One technical analyst foresees a bounce.

"I actually am pretty constructive on Twitter at current levels," Mark Newton, technical analyst at Newton Advisors, told CNBC's "Trading Nation" on Thursday. "The stock is down about 35 percent since June. However, this followed a time when the stock almost tripled in price last year, and so it's actually been consolidating a bit."

Twitter advanced more than 47 percent in 2017, its best year since going public in 2013. Even with its autumn lull, its shares are up 30 percent for 2018.

"I'm a buyer of the stock on pullbacks. Ideally right down there at $28 to $28.50 for me is a good level but I would start really nibbling on a 4 percent move," he said.

A 4 percent pullback from the current price above $31 would take Twitter shares down to around $30, a level it has not broken below since October. A drop to $28 would mark an 11 percent decline.

"I like it technically and I'm buying with the expectation that it's going to rally back to the mid- to high $30s," added Newton.

But Erin Gibbs, portfolio manager at S&P Global Market Intelligence, says there are no signs a bottom is in for Twitter yet.

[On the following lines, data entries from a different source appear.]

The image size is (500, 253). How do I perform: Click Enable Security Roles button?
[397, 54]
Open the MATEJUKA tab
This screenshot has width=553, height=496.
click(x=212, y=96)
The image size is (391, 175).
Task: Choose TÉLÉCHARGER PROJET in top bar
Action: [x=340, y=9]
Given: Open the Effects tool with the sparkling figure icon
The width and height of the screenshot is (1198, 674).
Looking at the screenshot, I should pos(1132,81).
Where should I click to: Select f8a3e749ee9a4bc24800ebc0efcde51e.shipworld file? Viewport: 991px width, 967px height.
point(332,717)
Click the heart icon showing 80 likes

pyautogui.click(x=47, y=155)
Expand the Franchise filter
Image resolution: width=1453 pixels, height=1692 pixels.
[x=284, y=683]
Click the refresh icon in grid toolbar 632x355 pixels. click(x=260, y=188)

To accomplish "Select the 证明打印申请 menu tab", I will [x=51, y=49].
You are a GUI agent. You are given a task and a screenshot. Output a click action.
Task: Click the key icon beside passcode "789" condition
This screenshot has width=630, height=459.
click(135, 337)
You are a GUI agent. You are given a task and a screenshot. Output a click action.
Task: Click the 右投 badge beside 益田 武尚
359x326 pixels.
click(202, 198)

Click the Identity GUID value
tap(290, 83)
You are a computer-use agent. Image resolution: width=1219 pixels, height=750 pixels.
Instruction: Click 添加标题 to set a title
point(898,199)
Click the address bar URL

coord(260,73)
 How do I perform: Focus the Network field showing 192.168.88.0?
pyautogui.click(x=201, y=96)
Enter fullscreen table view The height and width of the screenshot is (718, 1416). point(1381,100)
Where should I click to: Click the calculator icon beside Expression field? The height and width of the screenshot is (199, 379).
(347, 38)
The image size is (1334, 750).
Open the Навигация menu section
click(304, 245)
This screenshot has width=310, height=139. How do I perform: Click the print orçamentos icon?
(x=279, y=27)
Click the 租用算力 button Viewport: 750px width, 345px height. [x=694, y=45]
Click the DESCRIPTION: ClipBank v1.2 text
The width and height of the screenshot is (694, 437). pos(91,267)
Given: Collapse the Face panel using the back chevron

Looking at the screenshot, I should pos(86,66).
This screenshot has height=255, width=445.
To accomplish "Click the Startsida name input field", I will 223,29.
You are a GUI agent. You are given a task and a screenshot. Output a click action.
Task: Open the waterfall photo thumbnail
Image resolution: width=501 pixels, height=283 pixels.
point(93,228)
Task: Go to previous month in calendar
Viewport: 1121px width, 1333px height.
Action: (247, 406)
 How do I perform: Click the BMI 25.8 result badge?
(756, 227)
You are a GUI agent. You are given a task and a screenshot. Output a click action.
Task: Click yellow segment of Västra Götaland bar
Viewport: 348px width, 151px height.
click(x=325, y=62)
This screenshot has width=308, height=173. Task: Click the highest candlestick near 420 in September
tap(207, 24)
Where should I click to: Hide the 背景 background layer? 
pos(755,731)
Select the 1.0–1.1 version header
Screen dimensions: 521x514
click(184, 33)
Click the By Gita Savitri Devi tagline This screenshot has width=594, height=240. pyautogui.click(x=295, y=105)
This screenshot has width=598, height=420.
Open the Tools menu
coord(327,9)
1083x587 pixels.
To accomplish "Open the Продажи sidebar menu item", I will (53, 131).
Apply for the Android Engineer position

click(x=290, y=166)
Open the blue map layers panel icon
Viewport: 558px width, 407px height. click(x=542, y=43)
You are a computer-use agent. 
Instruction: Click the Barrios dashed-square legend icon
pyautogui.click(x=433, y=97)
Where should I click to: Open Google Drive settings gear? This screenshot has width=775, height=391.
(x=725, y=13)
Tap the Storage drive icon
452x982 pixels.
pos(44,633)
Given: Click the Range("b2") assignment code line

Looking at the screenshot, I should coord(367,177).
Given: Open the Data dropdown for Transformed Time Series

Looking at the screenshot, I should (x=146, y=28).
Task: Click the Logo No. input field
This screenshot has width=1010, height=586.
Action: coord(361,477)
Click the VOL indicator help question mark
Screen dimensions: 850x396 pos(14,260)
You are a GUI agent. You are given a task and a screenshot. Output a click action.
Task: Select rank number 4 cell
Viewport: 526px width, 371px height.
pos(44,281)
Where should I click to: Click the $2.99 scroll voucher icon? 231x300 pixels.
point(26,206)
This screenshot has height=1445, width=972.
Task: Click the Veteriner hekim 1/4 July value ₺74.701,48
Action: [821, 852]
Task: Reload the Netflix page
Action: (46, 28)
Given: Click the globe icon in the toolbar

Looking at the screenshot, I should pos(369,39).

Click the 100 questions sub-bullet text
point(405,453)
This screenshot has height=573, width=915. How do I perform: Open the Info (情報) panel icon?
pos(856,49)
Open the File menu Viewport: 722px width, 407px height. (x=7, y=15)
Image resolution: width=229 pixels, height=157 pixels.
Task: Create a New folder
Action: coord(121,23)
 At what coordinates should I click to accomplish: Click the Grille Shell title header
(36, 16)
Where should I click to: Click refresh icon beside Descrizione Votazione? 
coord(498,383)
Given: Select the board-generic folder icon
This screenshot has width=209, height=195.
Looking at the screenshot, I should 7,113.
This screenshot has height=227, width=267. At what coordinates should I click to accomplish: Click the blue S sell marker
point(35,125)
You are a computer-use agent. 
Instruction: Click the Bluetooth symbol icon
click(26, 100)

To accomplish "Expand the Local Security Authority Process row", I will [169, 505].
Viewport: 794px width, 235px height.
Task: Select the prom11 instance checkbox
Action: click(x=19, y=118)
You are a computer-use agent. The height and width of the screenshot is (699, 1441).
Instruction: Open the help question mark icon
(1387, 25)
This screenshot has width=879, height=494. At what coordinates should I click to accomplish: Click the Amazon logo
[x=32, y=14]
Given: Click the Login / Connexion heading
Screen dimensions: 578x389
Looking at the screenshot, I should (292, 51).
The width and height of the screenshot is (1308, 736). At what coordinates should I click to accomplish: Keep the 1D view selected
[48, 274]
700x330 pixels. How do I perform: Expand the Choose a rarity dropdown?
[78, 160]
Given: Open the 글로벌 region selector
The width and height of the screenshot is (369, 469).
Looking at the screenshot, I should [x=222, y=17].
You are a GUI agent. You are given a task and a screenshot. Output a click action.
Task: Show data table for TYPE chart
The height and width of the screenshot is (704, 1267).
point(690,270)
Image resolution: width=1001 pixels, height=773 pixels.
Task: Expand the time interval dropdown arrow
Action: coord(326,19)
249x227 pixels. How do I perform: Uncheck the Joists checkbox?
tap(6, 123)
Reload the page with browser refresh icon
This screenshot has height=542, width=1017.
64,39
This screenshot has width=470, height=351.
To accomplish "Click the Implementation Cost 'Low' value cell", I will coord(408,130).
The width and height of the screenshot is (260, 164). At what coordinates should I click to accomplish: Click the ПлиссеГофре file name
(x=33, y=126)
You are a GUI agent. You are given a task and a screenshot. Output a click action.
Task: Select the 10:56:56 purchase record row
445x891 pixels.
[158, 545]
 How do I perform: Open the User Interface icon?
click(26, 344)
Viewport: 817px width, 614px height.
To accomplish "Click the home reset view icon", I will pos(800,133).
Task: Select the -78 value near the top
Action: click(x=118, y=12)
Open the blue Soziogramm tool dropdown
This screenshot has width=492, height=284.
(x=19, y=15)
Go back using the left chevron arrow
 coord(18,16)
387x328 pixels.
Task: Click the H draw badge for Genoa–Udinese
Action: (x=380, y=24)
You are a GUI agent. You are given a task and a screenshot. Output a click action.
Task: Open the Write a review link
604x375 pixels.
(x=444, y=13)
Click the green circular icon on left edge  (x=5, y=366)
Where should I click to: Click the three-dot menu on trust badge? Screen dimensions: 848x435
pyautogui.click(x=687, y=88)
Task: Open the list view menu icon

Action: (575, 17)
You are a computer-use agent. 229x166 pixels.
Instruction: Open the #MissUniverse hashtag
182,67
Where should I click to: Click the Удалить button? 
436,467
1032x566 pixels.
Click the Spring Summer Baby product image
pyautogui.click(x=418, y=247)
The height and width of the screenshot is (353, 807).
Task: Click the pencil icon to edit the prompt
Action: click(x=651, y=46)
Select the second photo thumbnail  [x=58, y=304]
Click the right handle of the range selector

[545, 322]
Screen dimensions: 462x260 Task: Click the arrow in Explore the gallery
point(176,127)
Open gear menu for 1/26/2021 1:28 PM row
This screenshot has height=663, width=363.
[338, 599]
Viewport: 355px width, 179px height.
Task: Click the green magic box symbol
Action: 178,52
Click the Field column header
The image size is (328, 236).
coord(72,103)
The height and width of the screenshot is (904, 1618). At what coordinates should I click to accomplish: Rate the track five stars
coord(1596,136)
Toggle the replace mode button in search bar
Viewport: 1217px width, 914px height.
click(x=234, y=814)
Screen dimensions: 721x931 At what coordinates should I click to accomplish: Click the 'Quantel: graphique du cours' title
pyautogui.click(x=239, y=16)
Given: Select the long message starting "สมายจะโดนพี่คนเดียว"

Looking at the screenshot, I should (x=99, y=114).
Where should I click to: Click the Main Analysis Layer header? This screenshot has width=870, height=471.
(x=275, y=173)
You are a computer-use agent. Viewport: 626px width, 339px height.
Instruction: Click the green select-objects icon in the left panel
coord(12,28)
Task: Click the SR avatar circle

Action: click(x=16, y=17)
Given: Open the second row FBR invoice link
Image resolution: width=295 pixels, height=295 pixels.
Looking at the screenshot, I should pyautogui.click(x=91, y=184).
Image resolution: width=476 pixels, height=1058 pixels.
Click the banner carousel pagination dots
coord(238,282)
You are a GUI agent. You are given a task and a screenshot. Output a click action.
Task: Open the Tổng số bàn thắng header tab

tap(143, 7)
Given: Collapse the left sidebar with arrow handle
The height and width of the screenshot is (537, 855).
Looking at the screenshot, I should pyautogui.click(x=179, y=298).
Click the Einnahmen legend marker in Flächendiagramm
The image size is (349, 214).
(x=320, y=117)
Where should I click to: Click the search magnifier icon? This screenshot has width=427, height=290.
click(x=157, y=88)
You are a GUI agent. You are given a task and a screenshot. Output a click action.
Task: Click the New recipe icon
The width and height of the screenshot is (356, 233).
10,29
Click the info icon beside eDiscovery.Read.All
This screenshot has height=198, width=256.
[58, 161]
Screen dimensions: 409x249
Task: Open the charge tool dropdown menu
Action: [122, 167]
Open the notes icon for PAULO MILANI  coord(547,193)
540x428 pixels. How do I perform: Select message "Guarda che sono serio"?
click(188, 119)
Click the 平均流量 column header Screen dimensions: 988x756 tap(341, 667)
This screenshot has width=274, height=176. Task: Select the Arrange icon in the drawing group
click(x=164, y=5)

"When you look at these valuations, there's a lot of room for them to drop and they've been dropping for over 18 months on a valuation basis as their profit growth slows further and further. Combine that with negative news and I really don't see a stop just yet for the drop in the stock," Gibbs said on "Trading Nation" on Thursday.

Twitter currently trades at 36 times forward earnings, down from its peak of nearly 60 times in June. It has an elevated valuation compared with the 17 times multiple on the XLC communications services ETF.

"It's trading pretty close to its target price so there's definitely room for it to drop further, and in general just growth momentum stocks are out of favor right now," Gibbs added.

Gibbs says she prefers Facebook or InterActive Corp over Twitter as a way to play the interactive media space.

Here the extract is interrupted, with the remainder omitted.